| Aim of the task |
Filter these entries, keeping only lines that hold the word "August".

[Dataset excerpts]
——————

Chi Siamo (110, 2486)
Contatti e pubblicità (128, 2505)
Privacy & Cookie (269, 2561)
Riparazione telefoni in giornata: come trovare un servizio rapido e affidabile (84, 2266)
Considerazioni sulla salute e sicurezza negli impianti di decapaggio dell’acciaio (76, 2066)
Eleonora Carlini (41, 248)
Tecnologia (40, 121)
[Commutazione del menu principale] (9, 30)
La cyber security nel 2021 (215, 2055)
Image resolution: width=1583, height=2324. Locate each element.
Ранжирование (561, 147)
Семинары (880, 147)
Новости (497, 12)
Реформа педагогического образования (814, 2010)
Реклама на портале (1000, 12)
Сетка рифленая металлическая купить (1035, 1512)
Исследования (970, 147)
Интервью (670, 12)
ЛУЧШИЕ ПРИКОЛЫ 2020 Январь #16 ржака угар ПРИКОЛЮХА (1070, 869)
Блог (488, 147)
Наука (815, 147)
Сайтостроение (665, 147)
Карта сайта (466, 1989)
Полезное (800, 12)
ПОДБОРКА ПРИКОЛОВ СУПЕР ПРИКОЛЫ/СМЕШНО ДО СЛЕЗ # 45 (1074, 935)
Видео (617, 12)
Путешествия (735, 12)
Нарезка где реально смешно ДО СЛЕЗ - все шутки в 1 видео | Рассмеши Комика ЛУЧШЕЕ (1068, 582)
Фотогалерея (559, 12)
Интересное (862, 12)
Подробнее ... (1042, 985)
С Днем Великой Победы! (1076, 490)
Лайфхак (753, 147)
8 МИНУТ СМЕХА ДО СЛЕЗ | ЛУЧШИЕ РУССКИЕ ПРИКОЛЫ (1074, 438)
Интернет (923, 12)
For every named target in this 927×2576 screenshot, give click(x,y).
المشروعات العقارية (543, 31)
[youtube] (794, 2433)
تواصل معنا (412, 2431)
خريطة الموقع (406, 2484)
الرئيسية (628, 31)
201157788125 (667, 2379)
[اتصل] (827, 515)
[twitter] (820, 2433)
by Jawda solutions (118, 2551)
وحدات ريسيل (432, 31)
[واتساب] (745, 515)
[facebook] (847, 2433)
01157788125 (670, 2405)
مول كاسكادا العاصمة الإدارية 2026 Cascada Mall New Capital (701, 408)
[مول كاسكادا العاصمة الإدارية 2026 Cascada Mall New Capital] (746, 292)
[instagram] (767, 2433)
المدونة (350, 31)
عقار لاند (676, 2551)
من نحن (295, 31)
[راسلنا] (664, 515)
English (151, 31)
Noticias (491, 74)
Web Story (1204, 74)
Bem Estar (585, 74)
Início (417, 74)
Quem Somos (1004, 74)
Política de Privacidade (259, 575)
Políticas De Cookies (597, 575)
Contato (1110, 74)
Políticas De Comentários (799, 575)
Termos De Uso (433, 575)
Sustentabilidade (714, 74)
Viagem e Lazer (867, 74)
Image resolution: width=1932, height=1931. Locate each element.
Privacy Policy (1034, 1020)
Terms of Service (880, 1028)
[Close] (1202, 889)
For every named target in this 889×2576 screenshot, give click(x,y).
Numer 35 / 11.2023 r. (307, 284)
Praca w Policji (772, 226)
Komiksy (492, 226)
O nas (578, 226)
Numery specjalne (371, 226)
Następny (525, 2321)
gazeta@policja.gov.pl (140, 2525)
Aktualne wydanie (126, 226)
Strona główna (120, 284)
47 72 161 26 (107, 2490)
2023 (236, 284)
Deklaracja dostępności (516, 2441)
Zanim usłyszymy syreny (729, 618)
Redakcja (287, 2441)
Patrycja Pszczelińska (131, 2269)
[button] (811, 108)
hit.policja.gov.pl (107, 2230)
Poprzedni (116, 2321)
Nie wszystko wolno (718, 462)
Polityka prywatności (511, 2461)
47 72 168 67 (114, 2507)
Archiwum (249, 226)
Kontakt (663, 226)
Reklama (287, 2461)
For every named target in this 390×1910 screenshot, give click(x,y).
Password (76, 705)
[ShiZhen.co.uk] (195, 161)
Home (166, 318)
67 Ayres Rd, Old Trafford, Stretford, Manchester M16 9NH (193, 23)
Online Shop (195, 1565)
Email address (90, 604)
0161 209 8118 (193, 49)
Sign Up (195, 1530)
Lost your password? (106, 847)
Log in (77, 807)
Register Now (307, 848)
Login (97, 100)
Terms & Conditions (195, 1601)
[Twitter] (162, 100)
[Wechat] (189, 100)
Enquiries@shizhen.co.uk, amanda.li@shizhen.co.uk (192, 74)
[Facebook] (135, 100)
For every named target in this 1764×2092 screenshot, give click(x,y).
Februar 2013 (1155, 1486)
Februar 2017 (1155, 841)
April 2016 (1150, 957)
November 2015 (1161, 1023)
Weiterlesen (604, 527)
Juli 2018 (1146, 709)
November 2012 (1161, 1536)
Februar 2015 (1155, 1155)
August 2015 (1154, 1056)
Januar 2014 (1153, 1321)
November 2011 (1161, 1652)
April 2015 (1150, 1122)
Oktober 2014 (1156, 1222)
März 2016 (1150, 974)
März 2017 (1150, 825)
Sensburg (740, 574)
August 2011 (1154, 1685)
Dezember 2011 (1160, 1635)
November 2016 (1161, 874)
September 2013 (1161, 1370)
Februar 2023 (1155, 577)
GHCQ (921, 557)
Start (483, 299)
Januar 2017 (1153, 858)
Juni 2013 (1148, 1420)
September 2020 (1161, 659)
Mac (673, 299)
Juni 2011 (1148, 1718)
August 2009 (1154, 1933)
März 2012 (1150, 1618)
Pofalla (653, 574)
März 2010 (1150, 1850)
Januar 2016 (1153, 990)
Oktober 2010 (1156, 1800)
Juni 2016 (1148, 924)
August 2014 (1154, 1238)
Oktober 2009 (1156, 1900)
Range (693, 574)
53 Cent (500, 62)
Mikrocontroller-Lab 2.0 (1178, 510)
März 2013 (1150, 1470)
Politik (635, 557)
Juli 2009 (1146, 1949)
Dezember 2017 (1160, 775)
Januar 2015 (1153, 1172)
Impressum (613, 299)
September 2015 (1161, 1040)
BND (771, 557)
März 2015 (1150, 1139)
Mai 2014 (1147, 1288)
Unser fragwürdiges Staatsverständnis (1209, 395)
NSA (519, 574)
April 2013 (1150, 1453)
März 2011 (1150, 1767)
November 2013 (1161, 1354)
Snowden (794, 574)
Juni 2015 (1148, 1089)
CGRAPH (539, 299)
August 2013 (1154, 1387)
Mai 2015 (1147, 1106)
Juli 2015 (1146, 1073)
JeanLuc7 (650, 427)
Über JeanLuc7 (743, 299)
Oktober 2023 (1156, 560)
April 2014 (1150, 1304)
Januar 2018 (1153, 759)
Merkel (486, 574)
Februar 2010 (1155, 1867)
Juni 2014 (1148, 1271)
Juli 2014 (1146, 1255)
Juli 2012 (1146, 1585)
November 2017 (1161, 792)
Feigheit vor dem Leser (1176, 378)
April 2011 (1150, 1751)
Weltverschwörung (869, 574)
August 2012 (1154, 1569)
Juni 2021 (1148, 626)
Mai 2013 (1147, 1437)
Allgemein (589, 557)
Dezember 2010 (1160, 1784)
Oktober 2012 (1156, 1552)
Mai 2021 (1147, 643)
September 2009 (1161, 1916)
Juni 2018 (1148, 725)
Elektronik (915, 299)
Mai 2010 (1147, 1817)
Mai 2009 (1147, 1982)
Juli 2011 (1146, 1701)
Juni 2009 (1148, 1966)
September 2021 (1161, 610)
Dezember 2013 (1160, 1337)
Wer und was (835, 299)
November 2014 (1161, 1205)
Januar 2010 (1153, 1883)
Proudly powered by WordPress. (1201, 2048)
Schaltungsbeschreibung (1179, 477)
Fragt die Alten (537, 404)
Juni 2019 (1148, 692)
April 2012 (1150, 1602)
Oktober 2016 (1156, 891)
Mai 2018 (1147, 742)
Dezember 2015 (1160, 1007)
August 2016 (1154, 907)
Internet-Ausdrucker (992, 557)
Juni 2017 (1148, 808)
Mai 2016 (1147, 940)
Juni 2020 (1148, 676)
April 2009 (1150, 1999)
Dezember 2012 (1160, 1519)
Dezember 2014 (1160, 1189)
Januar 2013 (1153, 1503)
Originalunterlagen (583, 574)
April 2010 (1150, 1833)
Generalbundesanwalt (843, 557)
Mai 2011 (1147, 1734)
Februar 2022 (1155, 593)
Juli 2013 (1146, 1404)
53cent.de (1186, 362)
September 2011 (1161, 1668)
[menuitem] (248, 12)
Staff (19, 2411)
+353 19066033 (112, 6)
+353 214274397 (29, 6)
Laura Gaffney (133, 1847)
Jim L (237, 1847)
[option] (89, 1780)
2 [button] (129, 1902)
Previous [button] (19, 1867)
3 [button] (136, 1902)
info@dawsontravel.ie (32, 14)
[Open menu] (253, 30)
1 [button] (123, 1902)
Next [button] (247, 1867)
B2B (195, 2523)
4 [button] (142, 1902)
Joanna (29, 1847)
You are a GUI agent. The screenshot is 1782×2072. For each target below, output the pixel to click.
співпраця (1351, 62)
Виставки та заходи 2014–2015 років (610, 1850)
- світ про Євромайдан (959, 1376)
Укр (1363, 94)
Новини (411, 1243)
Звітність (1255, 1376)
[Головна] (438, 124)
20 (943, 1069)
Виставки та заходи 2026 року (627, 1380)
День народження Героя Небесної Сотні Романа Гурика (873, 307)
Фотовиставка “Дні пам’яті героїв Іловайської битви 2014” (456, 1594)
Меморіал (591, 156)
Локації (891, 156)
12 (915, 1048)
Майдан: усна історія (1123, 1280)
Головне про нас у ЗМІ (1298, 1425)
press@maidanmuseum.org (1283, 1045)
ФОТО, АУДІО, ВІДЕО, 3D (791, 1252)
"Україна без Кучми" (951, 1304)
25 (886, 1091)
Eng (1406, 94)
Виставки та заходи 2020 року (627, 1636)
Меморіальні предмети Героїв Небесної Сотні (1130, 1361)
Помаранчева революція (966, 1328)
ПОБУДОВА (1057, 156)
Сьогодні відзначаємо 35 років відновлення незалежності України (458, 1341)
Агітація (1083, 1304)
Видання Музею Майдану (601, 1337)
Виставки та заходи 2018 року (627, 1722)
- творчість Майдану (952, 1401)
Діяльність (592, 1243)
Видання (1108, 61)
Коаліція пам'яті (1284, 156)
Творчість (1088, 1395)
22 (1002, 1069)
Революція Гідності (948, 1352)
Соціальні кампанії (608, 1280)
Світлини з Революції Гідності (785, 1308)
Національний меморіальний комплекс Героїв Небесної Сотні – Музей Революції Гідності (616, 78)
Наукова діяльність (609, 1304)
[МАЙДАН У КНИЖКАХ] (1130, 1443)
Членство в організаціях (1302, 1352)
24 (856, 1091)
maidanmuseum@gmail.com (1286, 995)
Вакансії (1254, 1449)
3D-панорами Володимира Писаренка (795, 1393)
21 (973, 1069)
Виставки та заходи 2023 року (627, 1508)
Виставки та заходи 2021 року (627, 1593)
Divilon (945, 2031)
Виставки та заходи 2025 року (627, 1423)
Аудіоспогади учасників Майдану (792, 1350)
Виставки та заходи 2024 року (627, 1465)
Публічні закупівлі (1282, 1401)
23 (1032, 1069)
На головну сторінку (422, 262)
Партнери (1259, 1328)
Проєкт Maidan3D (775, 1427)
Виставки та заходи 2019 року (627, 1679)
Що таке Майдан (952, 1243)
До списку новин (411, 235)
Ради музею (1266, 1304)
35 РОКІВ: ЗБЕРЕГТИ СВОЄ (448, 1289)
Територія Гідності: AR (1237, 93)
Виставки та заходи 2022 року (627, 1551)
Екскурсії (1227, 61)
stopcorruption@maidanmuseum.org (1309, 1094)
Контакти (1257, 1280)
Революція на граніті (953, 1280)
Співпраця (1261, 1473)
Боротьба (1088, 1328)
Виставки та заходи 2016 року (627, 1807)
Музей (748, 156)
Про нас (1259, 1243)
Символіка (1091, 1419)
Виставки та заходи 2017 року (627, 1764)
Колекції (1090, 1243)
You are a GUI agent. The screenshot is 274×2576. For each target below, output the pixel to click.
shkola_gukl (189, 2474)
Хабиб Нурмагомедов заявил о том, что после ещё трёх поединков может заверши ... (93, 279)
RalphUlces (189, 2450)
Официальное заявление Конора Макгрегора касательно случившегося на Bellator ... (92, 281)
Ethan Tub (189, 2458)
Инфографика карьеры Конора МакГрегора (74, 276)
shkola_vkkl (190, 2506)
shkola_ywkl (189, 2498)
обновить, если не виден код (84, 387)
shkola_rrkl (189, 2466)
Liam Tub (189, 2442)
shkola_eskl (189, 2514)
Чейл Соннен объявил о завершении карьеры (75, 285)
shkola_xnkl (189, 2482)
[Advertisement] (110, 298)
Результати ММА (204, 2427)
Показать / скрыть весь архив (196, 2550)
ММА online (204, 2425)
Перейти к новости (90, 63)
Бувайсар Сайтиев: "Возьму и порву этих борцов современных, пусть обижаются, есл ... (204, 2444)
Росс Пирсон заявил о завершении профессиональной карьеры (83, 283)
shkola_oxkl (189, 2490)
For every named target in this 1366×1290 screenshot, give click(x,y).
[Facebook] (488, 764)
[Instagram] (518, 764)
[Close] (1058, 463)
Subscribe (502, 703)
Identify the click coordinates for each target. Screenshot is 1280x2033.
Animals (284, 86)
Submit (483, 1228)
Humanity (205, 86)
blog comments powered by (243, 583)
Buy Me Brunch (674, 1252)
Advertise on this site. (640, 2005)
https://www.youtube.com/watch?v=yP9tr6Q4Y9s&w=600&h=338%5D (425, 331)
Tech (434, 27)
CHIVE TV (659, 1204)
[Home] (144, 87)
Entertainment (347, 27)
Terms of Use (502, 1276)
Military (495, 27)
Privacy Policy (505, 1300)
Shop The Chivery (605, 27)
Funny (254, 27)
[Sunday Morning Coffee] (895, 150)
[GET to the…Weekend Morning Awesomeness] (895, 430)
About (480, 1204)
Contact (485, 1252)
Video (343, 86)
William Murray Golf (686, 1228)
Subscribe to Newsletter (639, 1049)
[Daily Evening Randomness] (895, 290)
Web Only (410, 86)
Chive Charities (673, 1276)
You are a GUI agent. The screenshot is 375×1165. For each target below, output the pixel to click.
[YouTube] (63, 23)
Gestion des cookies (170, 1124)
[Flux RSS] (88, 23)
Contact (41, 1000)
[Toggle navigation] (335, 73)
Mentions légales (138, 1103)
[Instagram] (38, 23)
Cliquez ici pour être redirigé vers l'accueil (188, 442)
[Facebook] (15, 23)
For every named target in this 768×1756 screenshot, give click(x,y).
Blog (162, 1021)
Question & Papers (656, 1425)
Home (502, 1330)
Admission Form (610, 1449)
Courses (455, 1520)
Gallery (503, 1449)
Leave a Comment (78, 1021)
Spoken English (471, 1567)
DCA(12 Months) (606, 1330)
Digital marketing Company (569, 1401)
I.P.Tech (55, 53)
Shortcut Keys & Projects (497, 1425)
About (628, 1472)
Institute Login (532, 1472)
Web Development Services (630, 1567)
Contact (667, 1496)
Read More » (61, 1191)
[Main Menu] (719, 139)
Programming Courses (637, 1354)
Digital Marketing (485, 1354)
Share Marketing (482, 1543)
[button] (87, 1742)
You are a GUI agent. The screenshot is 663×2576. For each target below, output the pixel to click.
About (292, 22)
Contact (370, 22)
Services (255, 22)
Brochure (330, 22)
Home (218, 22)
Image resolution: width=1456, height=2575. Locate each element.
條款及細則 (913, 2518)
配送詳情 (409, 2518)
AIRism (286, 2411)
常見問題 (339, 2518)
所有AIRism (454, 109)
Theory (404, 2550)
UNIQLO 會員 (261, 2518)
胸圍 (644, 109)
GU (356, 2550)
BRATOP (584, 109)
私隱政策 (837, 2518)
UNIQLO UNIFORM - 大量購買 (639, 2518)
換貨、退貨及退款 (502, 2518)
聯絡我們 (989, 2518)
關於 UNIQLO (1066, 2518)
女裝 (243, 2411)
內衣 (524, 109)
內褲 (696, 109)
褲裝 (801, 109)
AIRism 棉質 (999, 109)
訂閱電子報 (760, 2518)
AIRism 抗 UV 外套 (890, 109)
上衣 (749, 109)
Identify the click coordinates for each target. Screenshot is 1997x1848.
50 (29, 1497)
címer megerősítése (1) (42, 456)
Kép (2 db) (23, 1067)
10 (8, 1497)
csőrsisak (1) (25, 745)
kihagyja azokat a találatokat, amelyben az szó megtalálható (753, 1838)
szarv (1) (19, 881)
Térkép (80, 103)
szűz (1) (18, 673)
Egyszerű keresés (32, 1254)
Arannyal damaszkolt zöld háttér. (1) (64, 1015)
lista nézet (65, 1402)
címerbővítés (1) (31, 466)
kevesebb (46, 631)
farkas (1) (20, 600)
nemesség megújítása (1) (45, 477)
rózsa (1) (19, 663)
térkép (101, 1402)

——————

| Response area |
August 2015 (1154, 1056)
August 2011 (1154, 1685)
August 2009 (1154, 1933)
August 2014 (1154, 1238)
August 2013 (1154, 1387)
August 2012 (1154, 1569)
August 2016 (1154, 907)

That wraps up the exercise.